L'association qu'il préside a entamé au début du mois une démarche juridique afin d'obtenir l'abrogation de la réforme de la première année d'études de santé. « Abrogation, cela ne veut pas dire que l'on veut revenir à la PACES mais ce double cursus (santé plus mineure dans un autre domaine) ne fonctionne pas. Il faut repartir d'une page blanche avant qu'il ne soit trop tard. » Le collectif national PASS/L.AS a fait parvenir un courrier au cabinet de la Première ministre pour faire part de ses intentions. Il se tient prêt à saisir le Conseil d'État si nécessaire. Pour l'instant, il n'a reçu en guise de réponse que la déclaration de Sylvie Retailleau qui a affirmé, le 15 septembre, que son ministère « ne reviendra pas sur la réforme ».
Limiter la casse pour la rentrée prochaine
De son côté l'ANEPF, à l'instar des doyens des facultés de pharmacie, ne veut pas d'une remise en cause complète de la réforme. « On ne veut pas la supprimer, on veut la faire changer. Ce qu'on ne veut surtout pas, c'est revenir à la PACES d'autrefois qui a traumatisé des générations d'étudiants, moi y compris », explique Romain Gallerand, le porte-parole de l'ANEPF. « On espère que le gouvernement va ouvrir la discussion, que les étudiants auront leur mot à dire », prédit-il. L'ANEPF tente de sensibiliser des parlementaires sur la question des places vacantes en pharmacie et sur les difficultés liées à la réforme.
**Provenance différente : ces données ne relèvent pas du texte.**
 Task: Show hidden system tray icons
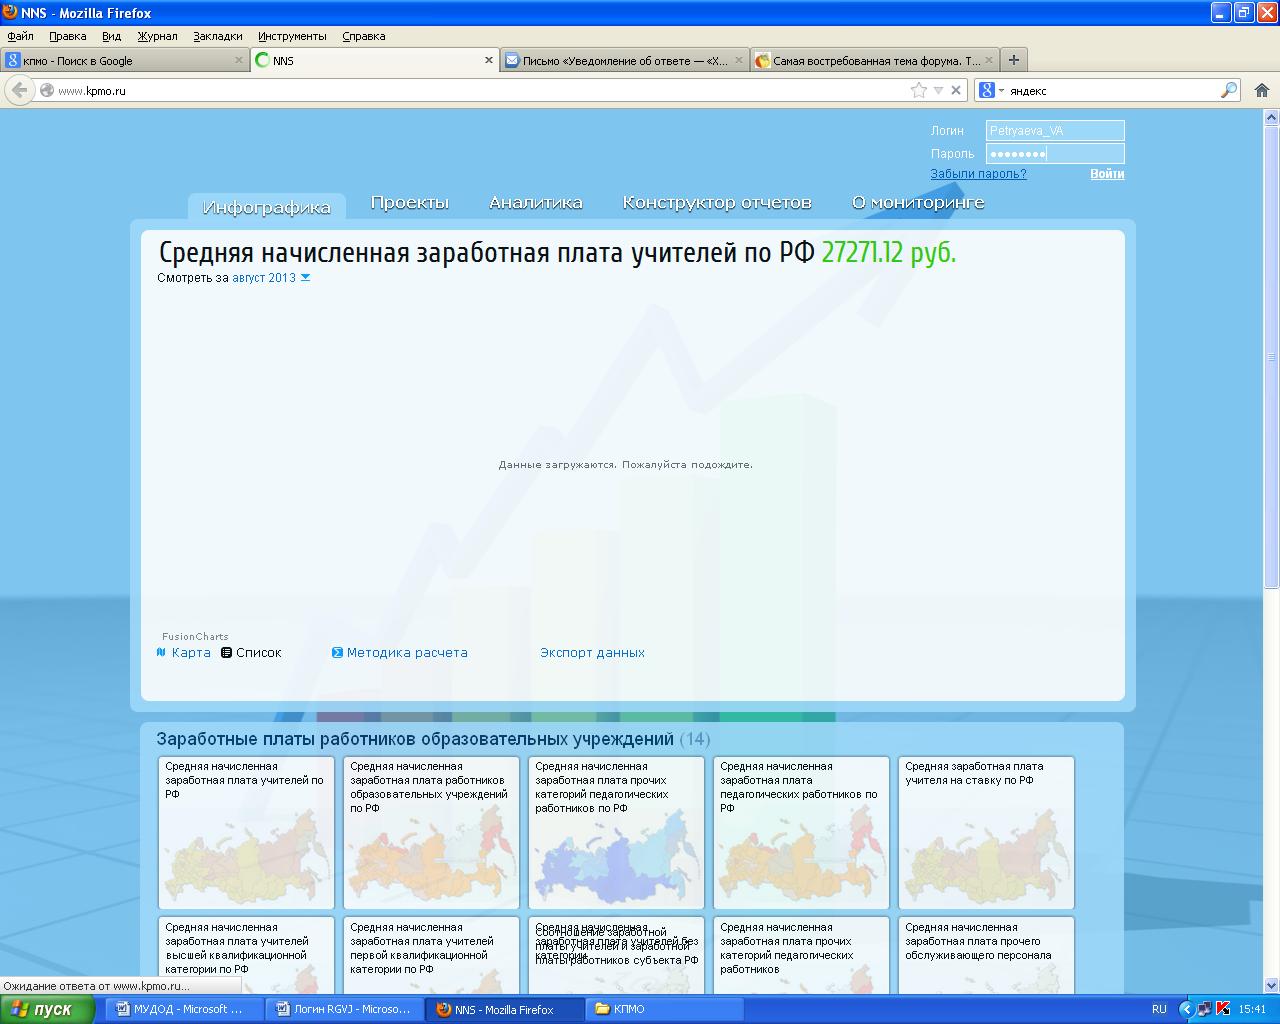1186,1009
Il sera difficile, sinon impossible, d'obtenir des résultats dès cette année. « L'objectif c'est de trouver des solutions pour que l'on ait moins de places vacantes en pharmacie l'an prochain et que l'on puisse repartir sur une meilleure dynamique », résume Romain Gallerand.
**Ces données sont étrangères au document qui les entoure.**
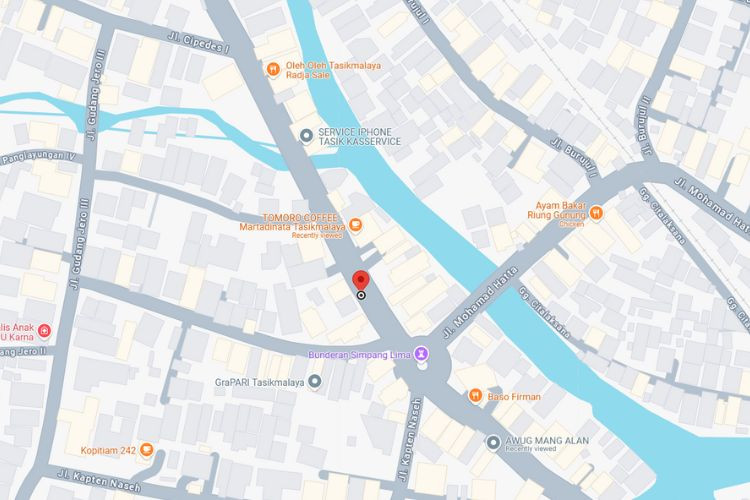Select the black circle marker under the red pin

click(362, 295)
La pharmacie, toujours dans l'ombre de la médecine
Étudiant l'an dernier en deuxième année de pharmacie à Strasbourg, Louis Kelbert résume en un constat la problématique du manque d'attractivité de la filière pharmacie. « Nous étions environ 170 dans ma promotion. En début d'année, on nous a demandé qui, parmi nous, aurait voulu faire médecine. Les deux tiers des étudiants ont levé la main. En première année, la pharmacie a été la filière la moins choisie, derrière kiné et sages-femmes. » Fils de pharmaciens, Louis Kelbert se dirigeait lui-même vers la médecine avant qu'une mauvaise note à l'oral ne le contraigne à revoir ses plans. Comme d'autres étudiants, il a finalement préféré se tourner vers l'étranger plutôt que de poursuivre en 3e année de pharmacie. Après avoir passé un concours très sélectif, il a été admis en médecine à Bruxelles. Une fois diplômé, il n'est pas sûr de revenir exercer en France.